# Exercise
A faithful copy of the data below is required, leaving out every picture.

# Provided entries
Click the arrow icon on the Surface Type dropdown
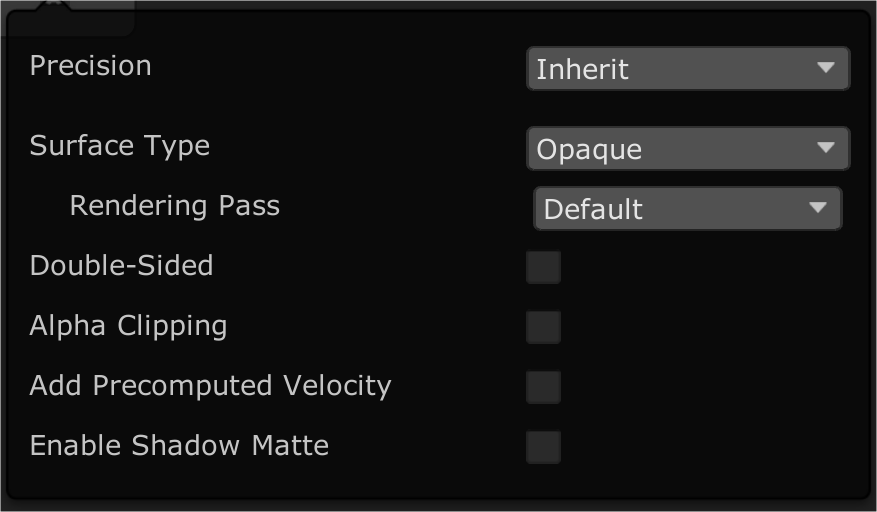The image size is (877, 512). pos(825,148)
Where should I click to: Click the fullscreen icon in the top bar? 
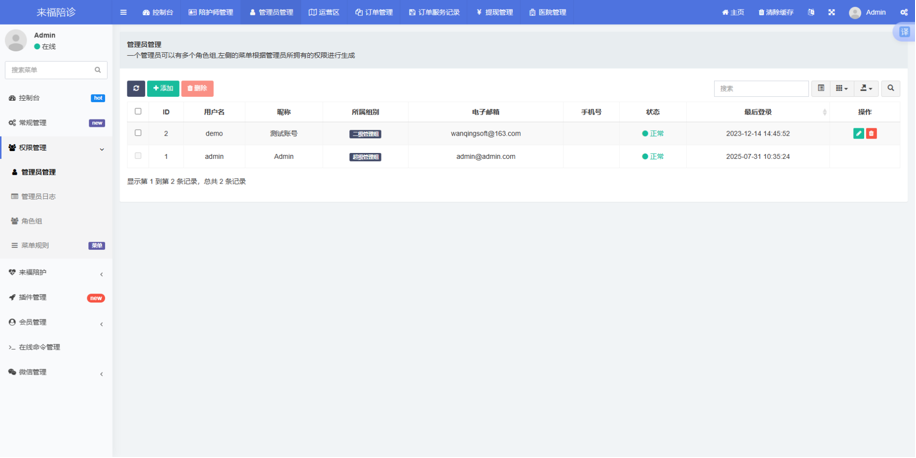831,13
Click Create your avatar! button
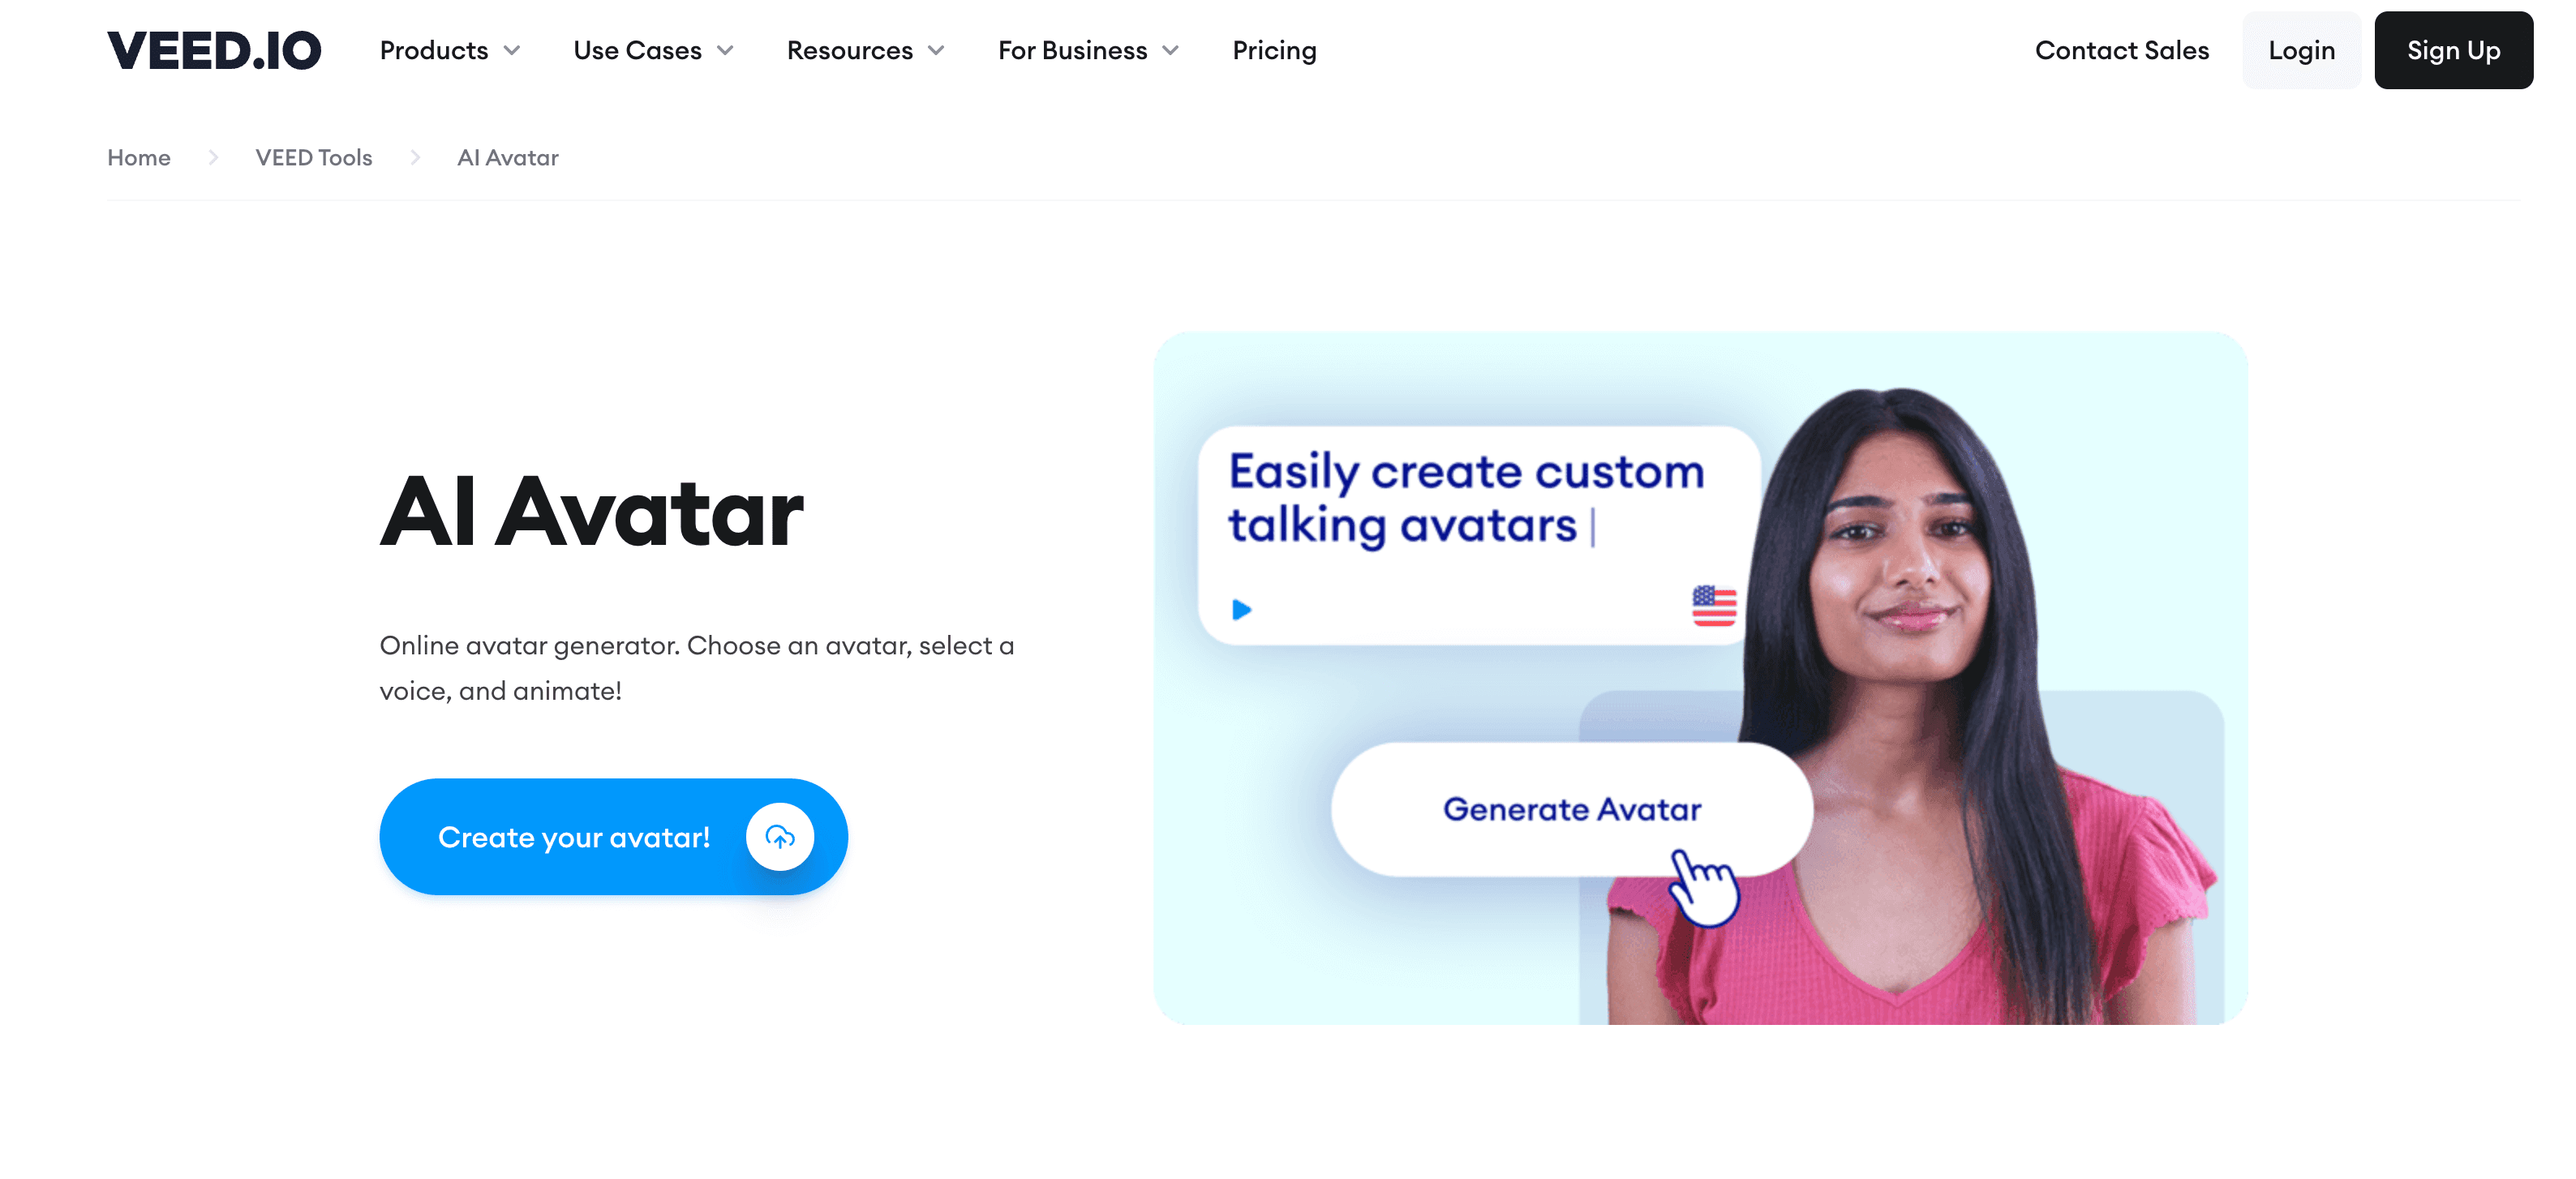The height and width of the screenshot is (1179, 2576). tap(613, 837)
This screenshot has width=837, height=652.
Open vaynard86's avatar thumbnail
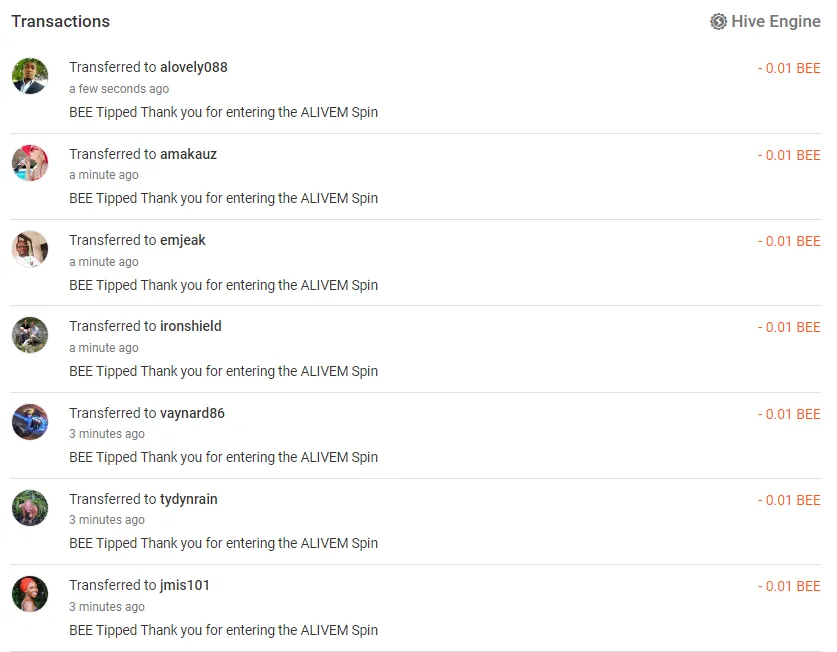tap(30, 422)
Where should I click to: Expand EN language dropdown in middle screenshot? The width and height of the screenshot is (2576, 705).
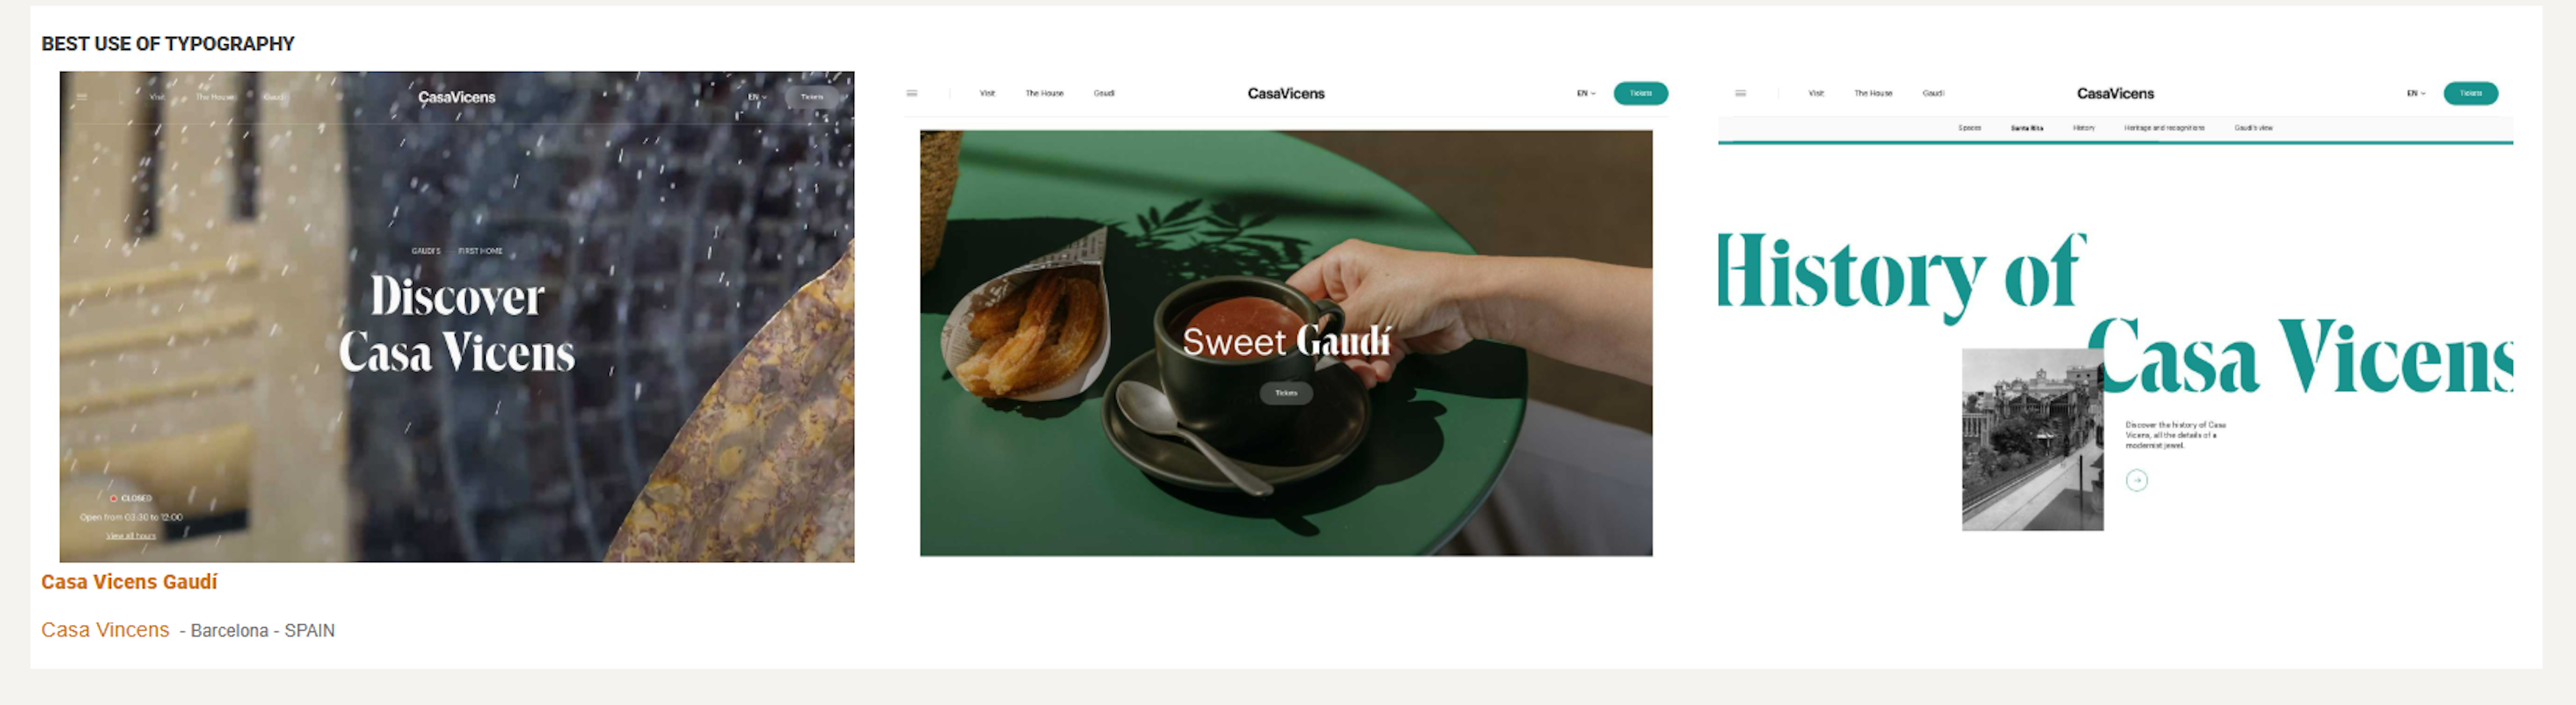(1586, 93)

# Task solution
Click the arrow icon on the Surface Type dropdown
The image size is (877, 512). pos(825,148)
Where should I click to: Click the fullscreen icon in the top bar? 
831,13
Click Create your avatar! button
The height and width of the screenshot is (1179, 2576). tap(613, 837)
This screenshot has width=837, height=652.
Open vaynard86's avatar thumbnail
tap(30, 422)
Where should I click to: Expand EN language dropdown in middle screenshot? The width and height of the screenshot is (2576, 705).
(1586, 93)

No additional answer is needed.